Task objective =>
For the listing below, return the line containing "Matches (112, 120)", the line containing "Streaks (271, 120)", and all lines in between, exactly as written and nothing else.
--
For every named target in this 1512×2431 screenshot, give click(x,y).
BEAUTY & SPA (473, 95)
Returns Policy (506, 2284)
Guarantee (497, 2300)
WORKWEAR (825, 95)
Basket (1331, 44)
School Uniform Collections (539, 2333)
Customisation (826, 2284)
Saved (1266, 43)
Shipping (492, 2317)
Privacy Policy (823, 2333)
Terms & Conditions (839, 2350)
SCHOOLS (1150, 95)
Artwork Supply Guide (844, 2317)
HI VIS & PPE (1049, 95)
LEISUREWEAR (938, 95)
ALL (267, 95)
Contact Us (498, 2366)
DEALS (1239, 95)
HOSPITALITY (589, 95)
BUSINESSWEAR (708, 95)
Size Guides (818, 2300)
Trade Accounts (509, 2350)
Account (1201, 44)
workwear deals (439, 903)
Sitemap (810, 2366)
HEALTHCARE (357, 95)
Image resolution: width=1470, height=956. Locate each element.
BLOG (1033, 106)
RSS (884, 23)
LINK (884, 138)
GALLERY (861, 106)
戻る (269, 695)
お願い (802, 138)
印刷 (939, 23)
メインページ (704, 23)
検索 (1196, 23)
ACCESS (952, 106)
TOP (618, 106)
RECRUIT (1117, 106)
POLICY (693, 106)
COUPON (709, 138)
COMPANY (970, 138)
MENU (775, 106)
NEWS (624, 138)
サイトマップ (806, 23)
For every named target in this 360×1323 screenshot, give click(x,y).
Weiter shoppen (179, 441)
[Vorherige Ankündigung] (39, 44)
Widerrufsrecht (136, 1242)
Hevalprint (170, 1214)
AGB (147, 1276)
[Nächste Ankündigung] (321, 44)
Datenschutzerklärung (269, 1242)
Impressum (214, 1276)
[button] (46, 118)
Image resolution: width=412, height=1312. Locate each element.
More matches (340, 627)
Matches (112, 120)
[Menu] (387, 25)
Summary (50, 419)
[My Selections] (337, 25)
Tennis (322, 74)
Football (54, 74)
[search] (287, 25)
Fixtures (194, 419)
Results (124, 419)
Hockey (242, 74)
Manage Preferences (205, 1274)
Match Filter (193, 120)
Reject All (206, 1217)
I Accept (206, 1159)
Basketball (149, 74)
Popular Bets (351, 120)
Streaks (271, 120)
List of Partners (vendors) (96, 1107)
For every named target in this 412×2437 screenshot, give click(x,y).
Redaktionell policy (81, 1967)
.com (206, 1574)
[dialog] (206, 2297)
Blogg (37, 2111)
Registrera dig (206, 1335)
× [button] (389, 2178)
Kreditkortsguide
--
Task solution =>
Matches (112, 120)
[Menu] (387, 25)
Summary (50, 419)
[My Selections] (337, 25)
Tennis (322, 74)
Football (54, 74)
[search] (287, 25)
Fixtures (194, 419)
Results (124, 419)
Hockey (242, 74)
Manage Preferences (205, 1274)
Match Filter (193, 120)
Reject All (206, 1217)
I Accept (206, 1159)
Basketball (149, 74)
Popular Bets (351, 120)
Streaks (271, 120)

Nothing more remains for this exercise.